El paradigma universalista de la opresión adolece de limitaciones que obstaculizan una verdadera comprensión de la participación femenina en la práctica social: en primer lugar, muestra a las mujeres como víctimas de un patriarcado universal. Al considerarlas elementos pasivos, niega tanto sus cotos de poder y su protagonismo como las alianzas que establecen en el interior de un orden desigual y su participación en el cambio. Asimismo, engloba a las mujeres en una categoría homogénea,8 con intereses, deseos y yugos comunes, circunscribiendo la eliminación de su calidad subordinada a la desaparición de las fuentes identificadas como opresivas.9 Ni todas las mujeres sufren de manera similar la desigualdad genérica, ni ésta ha sido la misma a lo largo del tiempo.

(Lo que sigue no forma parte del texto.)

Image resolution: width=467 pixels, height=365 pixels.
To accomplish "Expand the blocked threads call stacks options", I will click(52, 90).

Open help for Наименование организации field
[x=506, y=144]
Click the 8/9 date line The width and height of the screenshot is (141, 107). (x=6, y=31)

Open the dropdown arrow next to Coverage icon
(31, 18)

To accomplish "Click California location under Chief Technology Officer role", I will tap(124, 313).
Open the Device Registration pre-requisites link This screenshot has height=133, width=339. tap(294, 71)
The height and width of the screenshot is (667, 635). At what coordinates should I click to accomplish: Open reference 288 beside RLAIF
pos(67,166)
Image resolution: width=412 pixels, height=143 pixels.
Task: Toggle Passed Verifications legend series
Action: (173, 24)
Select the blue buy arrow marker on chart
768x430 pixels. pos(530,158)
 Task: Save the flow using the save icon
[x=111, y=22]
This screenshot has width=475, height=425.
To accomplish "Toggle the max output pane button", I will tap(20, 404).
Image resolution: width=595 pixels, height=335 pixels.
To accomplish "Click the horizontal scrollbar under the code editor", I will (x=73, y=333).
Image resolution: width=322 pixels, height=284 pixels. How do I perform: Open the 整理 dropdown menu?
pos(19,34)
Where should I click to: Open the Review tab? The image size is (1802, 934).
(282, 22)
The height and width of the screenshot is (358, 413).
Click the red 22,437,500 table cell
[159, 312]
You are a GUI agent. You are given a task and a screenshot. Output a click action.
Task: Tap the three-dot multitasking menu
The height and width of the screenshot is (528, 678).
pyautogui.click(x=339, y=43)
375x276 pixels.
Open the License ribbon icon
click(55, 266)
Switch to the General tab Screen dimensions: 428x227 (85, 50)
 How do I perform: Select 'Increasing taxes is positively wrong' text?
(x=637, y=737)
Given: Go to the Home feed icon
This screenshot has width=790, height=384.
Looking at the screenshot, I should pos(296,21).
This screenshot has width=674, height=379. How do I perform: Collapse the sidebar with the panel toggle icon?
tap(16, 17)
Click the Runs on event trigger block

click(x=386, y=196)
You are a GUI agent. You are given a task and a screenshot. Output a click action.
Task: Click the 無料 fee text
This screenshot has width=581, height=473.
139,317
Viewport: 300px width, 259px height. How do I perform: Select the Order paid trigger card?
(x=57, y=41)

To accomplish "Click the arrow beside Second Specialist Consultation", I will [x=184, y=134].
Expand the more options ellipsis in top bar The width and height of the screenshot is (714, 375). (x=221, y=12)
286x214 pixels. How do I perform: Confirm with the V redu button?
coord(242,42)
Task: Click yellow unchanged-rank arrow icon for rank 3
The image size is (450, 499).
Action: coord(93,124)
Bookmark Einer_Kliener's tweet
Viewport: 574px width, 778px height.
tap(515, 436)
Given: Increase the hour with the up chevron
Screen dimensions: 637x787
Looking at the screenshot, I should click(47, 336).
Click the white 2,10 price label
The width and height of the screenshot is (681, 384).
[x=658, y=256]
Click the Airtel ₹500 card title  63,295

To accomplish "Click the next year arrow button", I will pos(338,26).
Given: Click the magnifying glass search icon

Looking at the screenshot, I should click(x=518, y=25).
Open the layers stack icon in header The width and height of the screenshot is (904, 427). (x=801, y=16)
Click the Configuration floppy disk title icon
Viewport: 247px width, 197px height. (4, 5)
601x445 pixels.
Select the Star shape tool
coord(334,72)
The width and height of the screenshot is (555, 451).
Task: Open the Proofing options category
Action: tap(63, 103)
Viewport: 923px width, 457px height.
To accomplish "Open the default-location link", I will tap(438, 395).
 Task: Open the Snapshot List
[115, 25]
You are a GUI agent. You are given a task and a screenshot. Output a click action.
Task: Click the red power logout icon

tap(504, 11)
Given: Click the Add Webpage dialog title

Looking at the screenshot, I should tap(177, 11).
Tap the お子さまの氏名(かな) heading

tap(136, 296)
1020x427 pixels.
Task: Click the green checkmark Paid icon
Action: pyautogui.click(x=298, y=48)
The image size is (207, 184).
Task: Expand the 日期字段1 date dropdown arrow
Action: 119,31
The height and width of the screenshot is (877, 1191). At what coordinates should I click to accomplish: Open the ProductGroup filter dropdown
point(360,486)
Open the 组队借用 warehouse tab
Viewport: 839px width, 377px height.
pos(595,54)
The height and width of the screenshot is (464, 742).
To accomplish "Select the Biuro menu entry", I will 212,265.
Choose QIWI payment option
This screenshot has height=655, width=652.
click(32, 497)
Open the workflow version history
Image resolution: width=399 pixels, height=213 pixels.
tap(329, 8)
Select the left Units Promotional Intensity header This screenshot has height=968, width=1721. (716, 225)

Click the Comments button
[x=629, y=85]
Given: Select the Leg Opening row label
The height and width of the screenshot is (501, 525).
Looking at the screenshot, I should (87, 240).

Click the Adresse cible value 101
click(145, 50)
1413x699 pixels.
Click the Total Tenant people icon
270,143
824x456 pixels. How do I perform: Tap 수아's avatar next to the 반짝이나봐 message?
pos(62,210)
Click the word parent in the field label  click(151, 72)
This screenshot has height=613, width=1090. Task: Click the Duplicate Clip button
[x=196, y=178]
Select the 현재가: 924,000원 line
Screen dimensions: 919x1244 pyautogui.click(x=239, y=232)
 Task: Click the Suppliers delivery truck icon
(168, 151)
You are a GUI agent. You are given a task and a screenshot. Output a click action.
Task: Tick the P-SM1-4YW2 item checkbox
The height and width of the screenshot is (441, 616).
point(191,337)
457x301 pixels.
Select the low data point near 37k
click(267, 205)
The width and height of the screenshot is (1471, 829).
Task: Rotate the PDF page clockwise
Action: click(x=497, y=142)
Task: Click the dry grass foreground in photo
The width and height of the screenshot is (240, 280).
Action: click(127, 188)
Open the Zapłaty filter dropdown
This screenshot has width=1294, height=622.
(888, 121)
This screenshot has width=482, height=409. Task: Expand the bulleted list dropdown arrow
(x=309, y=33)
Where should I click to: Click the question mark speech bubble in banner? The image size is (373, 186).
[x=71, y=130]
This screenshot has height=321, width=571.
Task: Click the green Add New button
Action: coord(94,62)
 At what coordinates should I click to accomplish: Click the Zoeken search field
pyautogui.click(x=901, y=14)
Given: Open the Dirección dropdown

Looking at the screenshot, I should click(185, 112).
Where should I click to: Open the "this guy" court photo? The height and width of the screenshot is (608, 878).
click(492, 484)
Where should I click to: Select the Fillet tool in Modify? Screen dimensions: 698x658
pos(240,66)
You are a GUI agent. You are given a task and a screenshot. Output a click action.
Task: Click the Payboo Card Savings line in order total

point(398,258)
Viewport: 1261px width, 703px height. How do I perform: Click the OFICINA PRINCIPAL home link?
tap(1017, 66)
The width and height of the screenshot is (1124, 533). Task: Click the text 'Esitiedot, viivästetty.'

De igual manera, en el uso de la categoría misma de patriarcado se observa una constante ahistórica que se aplica de manera indiscriminada, obscureciendo la especificidad de la condición femenina en las diferentes culturas. El surgimiento de este sistema de organización social responde a condiciones muy concretas que no es posible hipostasiar a toda sociedad que presente asimetría en las relaciones entre los géneros.10
En la actualidad, existe una clara tendencia a cuestionar la idea de atributos y papeles universalmente compartidos por las mujeres en tanto inmersas en una estructura de desigualdad que las domina, rechazando la unicidad de la identidad de género y enfatizando la diversidad de situaciones en las que se construyen los sujetos y las identidades femeninas particulares en el ámbito de lo cotidiano, como resultado de una historia personal y colectiva en el seno de culturas específicas.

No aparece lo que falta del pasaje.